To make the spice blend: Combine the cumin, coriander, turmeric, paprika, nutmeg cinnamon , cardamom, allspice, cayenne pepper, and ground cloves and store in an airtight container away from heat for up to several months.
Preheat the oven to 350 degrees F.
Arrange a wire cooling rack over a large baking sheet and place near a large mixing bowl. Place a bowl of warm water nearby.

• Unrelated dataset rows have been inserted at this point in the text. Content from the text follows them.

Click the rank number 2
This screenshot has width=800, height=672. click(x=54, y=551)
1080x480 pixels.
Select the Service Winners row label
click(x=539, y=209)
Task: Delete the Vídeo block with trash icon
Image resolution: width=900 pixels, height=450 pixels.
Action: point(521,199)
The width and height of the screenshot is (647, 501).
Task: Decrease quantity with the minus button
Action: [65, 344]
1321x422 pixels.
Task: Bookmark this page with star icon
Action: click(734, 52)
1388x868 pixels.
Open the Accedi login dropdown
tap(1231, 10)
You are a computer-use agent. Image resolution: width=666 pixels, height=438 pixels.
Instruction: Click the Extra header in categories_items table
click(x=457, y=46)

In the large mixing bowl, combine the meat, bread crumbs, 1 egg lightly beaten, 2 to 3 tablespoons grated onion and juice, 2 cloves minced garlic, mint, cinnamon, nutmeg, salt, pepper, and a liberal drizzle of extra-virgin olive oil, about 2 tablespoons. Roll the meat into walnut-size balls with dampened hands (use the bowl of warm water) and arrange the meatballs on the wire rack set over baking tray. Roast the meatballs until cooked through, 20 to 25 minutes.

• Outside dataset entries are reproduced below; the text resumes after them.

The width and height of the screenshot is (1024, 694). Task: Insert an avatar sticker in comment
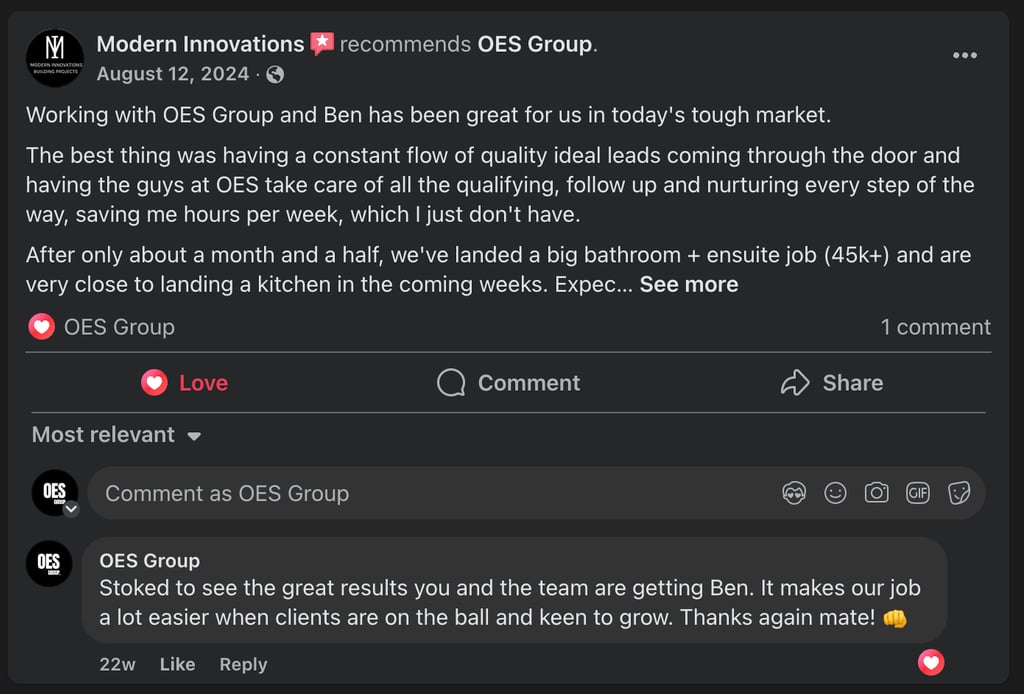794,493
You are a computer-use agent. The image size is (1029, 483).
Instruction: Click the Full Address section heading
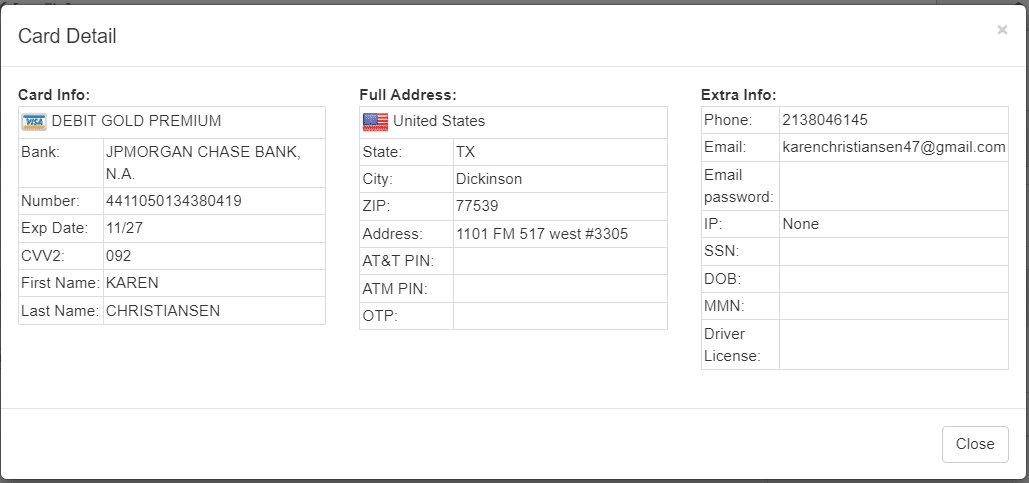tap(408, 95)
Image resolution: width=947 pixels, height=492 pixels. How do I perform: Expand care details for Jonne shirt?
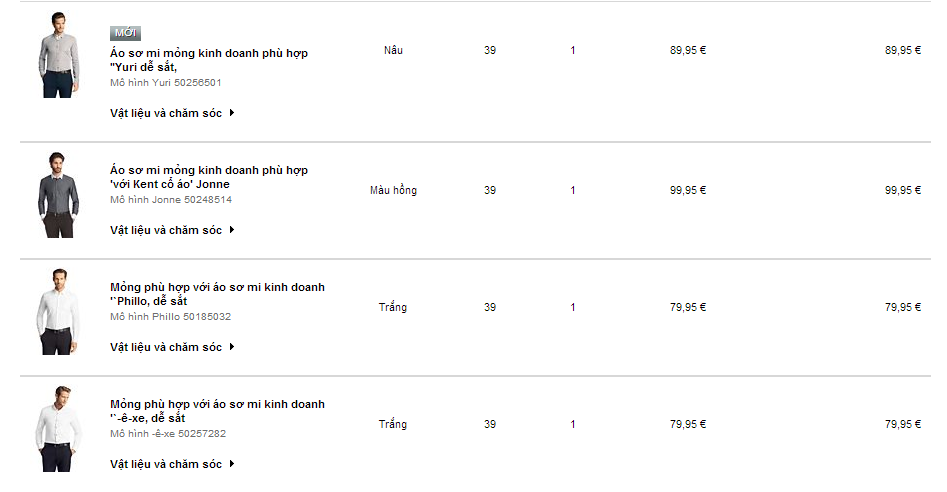pyautogui.click(x=172, y=230)
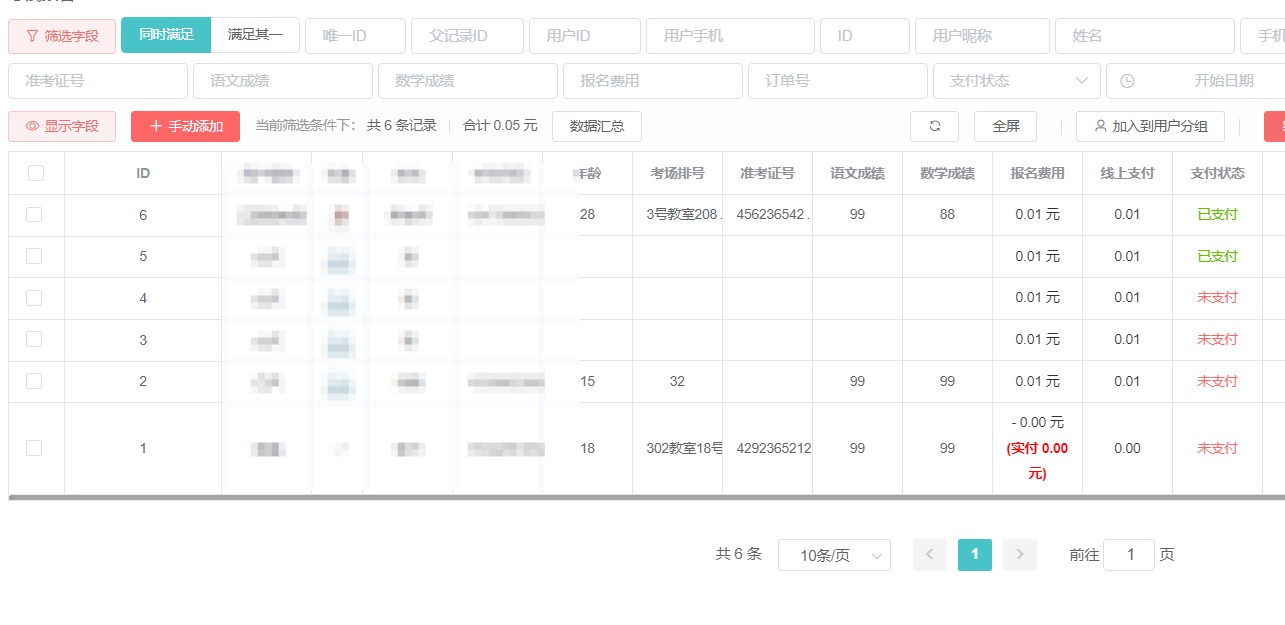
Task: Click the person icon on 加入到用户分组
Action: coord(1103,126)
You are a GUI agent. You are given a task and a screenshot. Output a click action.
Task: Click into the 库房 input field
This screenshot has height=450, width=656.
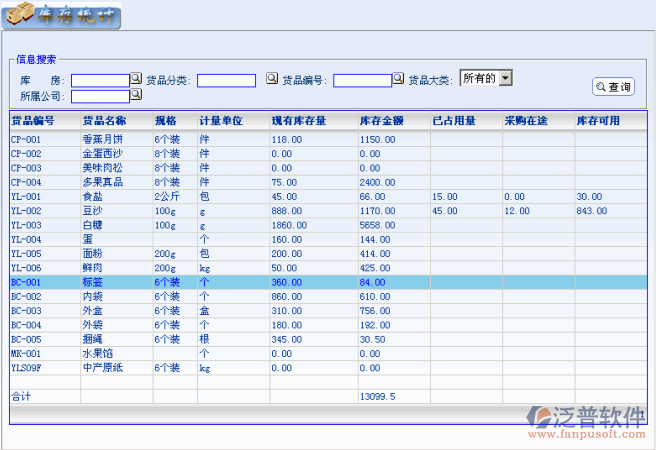pyautogui.click(x=100, y=80)
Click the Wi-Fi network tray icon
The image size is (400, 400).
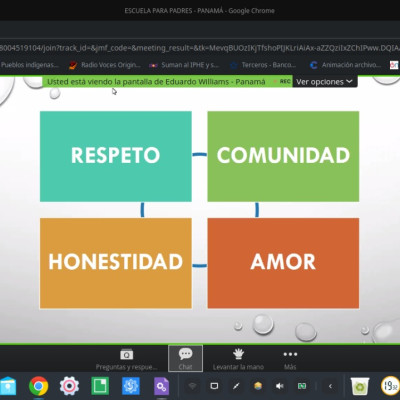click(x=192, y=386)
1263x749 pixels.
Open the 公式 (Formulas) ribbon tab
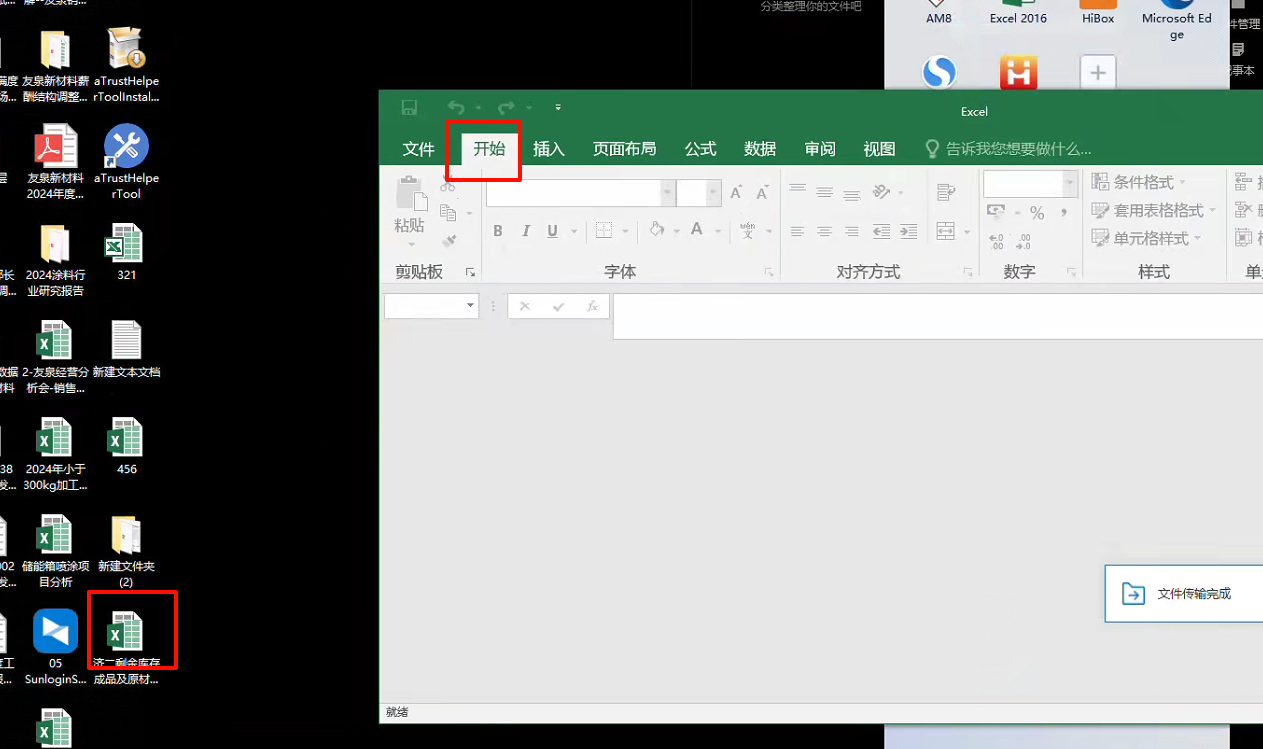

Meanwhile, heat more extra-virgin olive oil, a turn of the pan, in a Dutch oven over medium to medium-high heat. Add the chopped onion to the pan with the sliced garlic, and zucchini. Cook 7 to 8 minutes, then add the diced tomatoes, tomato sauce, honey, and spice blend, and bring to a bubble. Drain the chickpeas and stir into the sauce. Remove the meatballs from the oven and slide into the sauce. Cool completely and store for make-ahead meal.
To serve, reheat the meatballs in the sauce. Use about 1 cup water to loosen up the sauce, if necessary. Make 4 wells in the sauce and drop in the 4 freshly cracked eggs. Cover the pot and simmer to poach to desired doneness. Scoop the meal into shallow bowls and stir the egg into the meatballs and sauce as you eat.
1 egg only is required for meatballs; the 4 additional eggs are to poach in sauce before serving which is optional. This dish was my husband John's favorite by far on our trip to Morocco. He ate 34 mini meatballs in one tagine the first night he ordered it. You may omit the eggs but it is traditionally served with the eggs soft poached for mixing in as you eat. John added couscous to his, or flat bread is also a fine accompaniment, but the dish can easily stand-alone and it is a stand out. Ras el Hanout means head of the shop and is a spice mix that can be found on-line and in many larger markets. It may contain as many as 100 spices and as few as 10. I make a base substitute from spices I have on hand in my own pantry. I make batches of about 1/3 cup then I can keep on hand for several recipes before I need to make more. This dish is great as-is or serve with whole wheat couscous, prepared to package directions, or flatbread warmed then brushed with melted butter.